**Your instructions**
For the records below, work out the number of lines holding "checkbox" and reply with only that.

**Data to examine**
↓
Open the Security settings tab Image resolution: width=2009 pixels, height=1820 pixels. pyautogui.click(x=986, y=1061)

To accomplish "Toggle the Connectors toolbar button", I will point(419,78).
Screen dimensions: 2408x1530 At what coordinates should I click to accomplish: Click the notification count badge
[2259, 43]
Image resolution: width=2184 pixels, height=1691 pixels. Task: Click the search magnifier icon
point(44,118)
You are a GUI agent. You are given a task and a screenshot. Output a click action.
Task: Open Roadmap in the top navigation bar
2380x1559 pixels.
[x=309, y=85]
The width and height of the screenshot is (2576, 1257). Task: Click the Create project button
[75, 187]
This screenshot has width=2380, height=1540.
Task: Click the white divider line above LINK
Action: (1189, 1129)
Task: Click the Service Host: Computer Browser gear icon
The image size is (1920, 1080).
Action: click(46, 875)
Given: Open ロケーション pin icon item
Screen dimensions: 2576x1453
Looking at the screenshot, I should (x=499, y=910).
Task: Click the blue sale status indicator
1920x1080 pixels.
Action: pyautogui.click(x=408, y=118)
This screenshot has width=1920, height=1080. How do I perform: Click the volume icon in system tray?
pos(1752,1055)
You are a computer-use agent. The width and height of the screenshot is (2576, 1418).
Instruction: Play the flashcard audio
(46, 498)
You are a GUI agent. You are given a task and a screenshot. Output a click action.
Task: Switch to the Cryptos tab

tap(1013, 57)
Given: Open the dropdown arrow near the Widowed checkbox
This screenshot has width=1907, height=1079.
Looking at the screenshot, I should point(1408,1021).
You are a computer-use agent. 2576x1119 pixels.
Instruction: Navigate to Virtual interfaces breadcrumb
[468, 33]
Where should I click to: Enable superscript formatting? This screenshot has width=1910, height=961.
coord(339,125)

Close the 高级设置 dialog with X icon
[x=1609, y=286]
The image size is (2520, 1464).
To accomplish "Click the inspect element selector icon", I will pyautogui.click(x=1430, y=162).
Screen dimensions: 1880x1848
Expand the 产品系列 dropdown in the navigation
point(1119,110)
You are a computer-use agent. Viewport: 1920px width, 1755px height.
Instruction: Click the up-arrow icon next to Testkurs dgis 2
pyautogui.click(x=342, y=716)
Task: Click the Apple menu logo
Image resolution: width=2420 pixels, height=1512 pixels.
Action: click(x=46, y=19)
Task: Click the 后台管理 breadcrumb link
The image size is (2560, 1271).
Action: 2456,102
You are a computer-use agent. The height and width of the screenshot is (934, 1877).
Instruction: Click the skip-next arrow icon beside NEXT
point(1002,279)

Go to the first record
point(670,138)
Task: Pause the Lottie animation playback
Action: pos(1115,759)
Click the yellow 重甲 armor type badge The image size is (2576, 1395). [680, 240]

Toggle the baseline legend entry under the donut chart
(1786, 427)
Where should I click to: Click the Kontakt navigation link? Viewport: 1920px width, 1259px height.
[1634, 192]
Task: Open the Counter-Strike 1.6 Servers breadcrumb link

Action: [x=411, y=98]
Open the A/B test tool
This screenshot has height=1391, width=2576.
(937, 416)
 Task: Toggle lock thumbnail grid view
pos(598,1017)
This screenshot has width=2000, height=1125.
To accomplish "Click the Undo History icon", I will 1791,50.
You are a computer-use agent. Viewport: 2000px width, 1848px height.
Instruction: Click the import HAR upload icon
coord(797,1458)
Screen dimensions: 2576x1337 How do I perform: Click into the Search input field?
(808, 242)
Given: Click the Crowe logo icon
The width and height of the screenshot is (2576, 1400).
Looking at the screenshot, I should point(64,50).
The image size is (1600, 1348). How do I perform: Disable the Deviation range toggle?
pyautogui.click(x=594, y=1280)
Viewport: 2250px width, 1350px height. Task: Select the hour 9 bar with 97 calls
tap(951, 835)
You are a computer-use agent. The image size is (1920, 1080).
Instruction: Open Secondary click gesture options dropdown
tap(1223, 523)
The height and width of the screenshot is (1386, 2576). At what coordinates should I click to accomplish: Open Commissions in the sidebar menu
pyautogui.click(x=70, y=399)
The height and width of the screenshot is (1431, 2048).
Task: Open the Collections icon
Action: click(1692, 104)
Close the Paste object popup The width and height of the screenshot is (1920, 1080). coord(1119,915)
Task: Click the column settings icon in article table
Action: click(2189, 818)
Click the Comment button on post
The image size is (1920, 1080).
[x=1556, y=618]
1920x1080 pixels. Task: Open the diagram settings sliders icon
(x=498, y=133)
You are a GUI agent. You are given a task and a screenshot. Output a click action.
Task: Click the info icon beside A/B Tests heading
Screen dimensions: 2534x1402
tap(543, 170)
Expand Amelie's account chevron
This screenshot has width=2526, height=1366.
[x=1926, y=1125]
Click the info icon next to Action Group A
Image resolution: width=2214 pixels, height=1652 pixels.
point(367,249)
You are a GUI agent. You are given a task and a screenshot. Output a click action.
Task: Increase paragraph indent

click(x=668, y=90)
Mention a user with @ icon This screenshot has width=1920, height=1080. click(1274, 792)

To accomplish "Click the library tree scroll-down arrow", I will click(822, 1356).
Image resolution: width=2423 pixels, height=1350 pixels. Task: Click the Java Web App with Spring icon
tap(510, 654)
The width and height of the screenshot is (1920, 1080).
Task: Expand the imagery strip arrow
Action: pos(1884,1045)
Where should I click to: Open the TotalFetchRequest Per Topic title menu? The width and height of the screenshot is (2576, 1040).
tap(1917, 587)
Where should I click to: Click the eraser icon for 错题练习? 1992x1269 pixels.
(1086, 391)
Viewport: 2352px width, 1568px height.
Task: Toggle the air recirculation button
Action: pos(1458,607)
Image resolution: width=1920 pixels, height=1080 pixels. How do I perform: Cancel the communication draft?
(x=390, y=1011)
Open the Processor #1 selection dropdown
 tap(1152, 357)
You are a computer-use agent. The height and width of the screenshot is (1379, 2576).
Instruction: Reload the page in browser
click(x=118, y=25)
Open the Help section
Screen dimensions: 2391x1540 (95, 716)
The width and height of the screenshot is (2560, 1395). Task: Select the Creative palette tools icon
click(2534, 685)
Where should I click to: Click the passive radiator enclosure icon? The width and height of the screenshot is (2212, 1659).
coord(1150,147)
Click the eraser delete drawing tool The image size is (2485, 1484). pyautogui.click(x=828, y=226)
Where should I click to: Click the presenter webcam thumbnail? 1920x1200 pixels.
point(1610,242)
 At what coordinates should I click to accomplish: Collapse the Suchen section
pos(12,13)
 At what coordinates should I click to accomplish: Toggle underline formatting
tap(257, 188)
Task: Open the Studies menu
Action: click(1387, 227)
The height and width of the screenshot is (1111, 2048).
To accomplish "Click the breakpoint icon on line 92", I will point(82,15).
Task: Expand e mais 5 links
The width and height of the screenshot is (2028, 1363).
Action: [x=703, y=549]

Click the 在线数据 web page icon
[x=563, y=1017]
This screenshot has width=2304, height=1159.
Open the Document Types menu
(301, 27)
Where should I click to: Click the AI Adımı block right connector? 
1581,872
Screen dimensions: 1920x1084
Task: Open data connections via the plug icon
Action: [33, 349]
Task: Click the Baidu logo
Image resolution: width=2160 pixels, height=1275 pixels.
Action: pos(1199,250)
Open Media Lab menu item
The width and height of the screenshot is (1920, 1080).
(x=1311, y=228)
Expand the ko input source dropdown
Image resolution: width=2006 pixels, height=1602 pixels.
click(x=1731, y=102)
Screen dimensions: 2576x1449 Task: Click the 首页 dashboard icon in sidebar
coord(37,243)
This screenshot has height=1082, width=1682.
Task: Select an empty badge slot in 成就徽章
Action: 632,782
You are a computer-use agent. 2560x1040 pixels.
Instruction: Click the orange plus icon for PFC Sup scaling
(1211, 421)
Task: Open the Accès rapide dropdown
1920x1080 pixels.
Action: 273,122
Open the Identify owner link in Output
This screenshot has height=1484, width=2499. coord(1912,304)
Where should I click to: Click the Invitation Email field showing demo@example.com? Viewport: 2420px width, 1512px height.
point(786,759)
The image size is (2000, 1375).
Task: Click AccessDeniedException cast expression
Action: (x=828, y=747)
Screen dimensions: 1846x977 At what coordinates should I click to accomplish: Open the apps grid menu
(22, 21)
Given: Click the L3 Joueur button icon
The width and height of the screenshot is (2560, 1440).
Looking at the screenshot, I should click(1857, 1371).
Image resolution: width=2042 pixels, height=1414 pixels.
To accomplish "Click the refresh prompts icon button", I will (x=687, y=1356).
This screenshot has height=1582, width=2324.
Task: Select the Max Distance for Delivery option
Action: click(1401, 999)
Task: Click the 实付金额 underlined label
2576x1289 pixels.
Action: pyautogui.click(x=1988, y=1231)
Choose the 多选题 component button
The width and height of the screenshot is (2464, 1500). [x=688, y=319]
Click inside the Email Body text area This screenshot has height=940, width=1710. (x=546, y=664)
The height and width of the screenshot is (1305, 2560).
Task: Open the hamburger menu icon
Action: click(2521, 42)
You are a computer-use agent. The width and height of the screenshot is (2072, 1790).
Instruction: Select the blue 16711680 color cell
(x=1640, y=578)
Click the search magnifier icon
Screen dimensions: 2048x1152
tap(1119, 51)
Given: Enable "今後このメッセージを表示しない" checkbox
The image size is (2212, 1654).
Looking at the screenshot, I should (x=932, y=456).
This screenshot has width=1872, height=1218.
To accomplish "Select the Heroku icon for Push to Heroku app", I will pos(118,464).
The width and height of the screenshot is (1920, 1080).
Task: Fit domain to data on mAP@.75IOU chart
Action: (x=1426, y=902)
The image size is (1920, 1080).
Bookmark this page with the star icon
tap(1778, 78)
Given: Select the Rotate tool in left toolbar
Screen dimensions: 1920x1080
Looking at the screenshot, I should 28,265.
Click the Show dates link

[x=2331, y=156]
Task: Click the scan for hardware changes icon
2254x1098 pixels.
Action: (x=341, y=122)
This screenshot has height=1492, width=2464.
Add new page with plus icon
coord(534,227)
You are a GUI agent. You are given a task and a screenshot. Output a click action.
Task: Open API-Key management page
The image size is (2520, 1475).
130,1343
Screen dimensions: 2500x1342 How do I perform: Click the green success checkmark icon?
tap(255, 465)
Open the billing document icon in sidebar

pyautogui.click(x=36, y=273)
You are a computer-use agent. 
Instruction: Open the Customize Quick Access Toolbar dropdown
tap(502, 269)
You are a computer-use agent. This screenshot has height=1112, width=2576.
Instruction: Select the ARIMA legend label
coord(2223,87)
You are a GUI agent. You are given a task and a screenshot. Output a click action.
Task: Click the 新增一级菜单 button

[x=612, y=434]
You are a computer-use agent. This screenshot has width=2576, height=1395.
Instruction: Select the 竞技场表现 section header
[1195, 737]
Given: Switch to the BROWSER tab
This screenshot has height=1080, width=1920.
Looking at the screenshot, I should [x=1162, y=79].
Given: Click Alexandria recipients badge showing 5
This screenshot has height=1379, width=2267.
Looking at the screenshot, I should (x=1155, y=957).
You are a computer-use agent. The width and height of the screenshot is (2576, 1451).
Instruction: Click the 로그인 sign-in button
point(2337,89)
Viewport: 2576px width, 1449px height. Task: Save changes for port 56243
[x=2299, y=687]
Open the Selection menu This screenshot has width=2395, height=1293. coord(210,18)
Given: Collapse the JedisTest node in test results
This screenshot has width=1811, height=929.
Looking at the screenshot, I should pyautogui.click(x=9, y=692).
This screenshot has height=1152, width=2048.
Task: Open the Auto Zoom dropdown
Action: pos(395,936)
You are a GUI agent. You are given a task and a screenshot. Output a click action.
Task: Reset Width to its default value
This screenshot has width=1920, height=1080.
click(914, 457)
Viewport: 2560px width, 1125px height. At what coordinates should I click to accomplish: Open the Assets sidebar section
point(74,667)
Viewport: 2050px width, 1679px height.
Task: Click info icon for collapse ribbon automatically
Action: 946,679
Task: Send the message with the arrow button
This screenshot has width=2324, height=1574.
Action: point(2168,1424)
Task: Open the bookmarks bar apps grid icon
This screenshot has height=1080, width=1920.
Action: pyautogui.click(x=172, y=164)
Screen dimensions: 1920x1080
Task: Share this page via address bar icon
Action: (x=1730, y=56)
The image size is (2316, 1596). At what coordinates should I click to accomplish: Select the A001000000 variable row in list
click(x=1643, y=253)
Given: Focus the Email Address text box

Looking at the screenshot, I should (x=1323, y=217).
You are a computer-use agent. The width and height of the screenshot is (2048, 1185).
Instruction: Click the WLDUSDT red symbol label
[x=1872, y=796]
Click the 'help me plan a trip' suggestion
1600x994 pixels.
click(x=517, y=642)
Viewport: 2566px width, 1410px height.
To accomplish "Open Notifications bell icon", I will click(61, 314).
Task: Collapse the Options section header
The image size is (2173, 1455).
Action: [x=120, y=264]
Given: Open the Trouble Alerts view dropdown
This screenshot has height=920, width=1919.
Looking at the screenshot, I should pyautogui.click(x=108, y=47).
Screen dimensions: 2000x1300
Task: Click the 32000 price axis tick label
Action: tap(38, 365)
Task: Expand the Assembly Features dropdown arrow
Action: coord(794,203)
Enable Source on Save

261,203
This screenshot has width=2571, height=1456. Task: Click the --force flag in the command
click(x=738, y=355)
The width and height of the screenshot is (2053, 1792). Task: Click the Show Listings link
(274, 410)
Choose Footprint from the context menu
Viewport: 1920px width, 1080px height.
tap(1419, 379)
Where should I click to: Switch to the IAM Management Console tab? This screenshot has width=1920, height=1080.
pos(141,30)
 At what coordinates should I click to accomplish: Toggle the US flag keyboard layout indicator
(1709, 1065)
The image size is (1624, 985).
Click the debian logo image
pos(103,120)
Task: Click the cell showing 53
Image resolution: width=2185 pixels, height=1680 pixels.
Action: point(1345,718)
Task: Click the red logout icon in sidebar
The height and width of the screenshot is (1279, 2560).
↑
**Task response**
2